## Records provided
%%
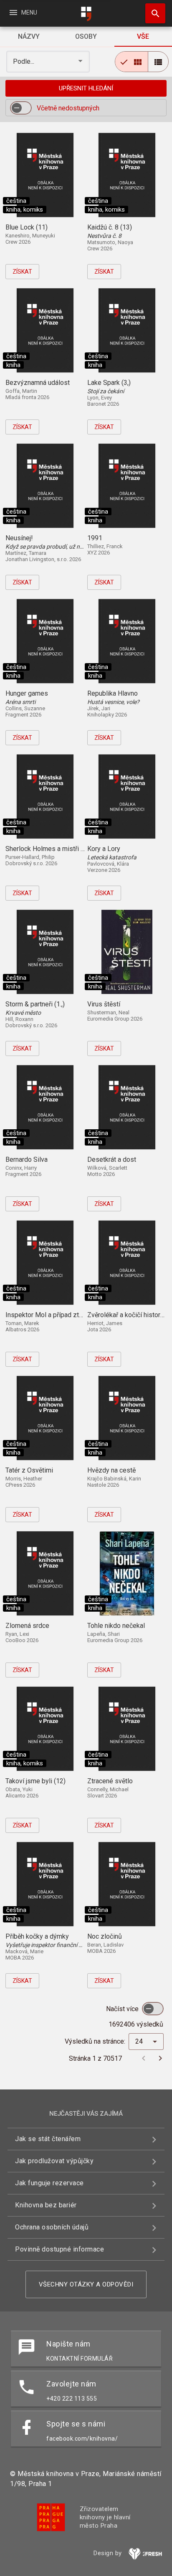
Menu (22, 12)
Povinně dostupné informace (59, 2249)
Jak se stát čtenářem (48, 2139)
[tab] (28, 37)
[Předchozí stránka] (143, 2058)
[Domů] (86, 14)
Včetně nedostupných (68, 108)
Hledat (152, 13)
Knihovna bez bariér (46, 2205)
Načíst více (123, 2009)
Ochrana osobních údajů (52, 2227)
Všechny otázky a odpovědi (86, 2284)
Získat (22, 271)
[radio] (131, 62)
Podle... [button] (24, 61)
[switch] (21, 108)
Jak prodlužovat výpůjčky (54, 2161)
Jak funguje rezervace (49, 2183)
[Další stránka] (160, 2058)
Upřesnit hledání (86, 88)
%%
%%
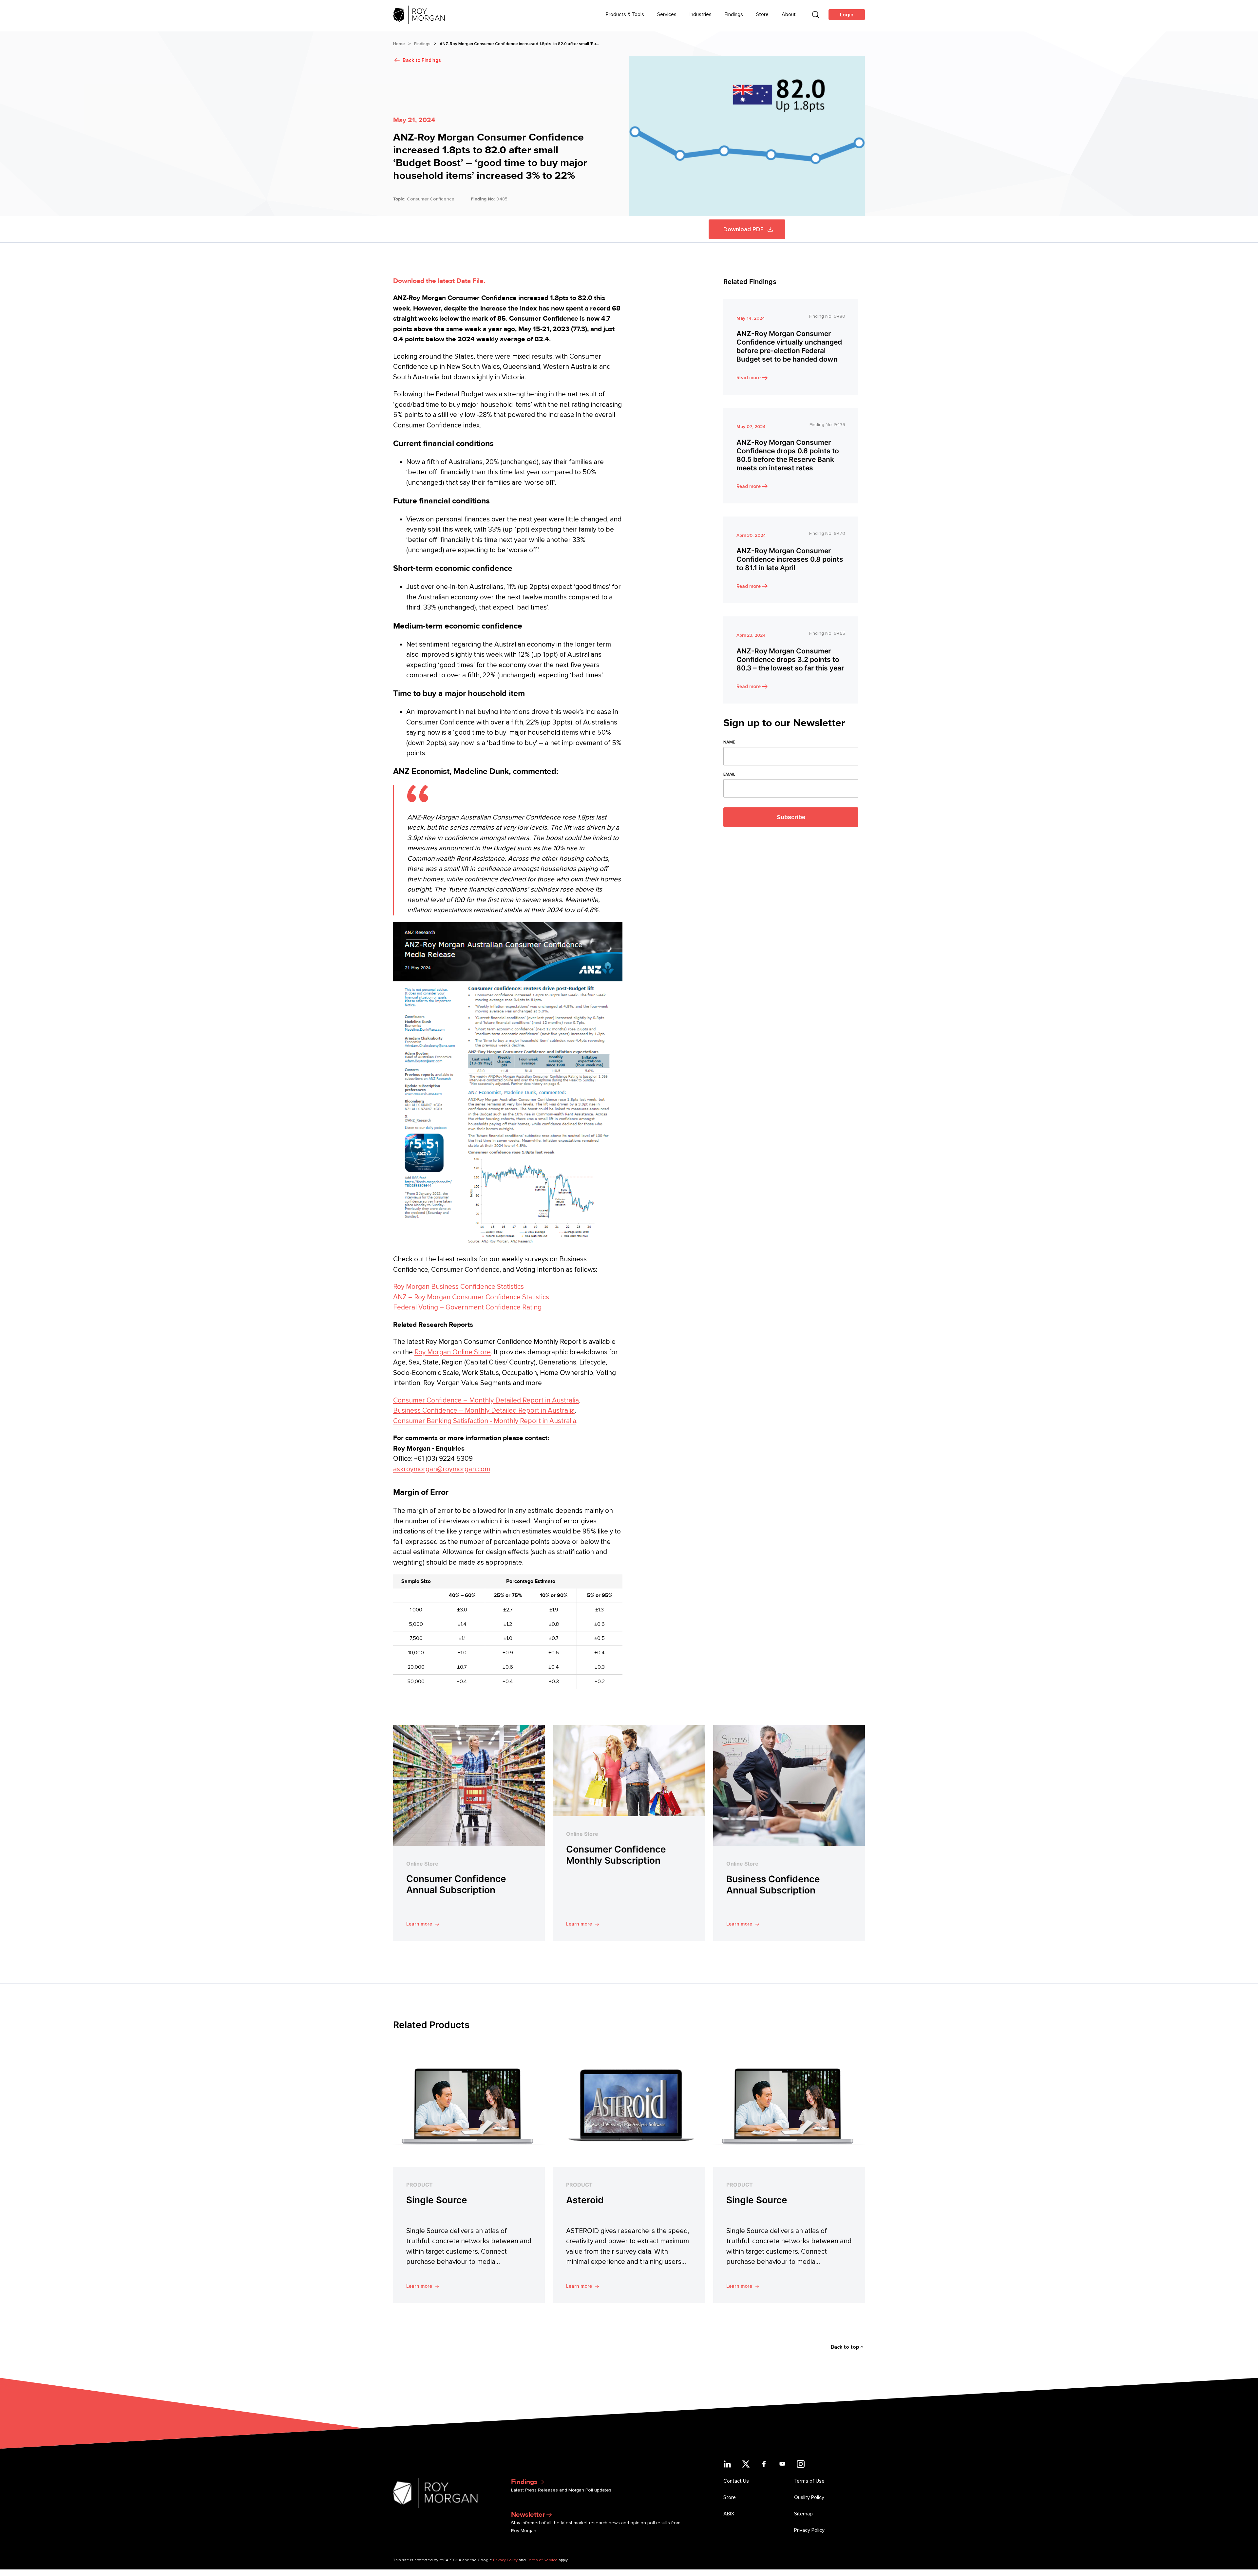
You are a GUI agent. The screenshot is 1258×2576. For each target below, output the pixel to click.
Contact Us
%%
## Exercise prompt
What is needed is an exact copy of the lines above, from the one containing "Jak prodlužovat výpůjčky (54, 2161)" through the one containing "Upřesnit hledání (86, 88)", with nothing added.

## Task response
Jak prodlužovat výpůjčky (54, 2161)
Jak funguje rezervace (49, 2183)
[Další stránka] (160, 2058)
Upřesnit hledání (86, 88)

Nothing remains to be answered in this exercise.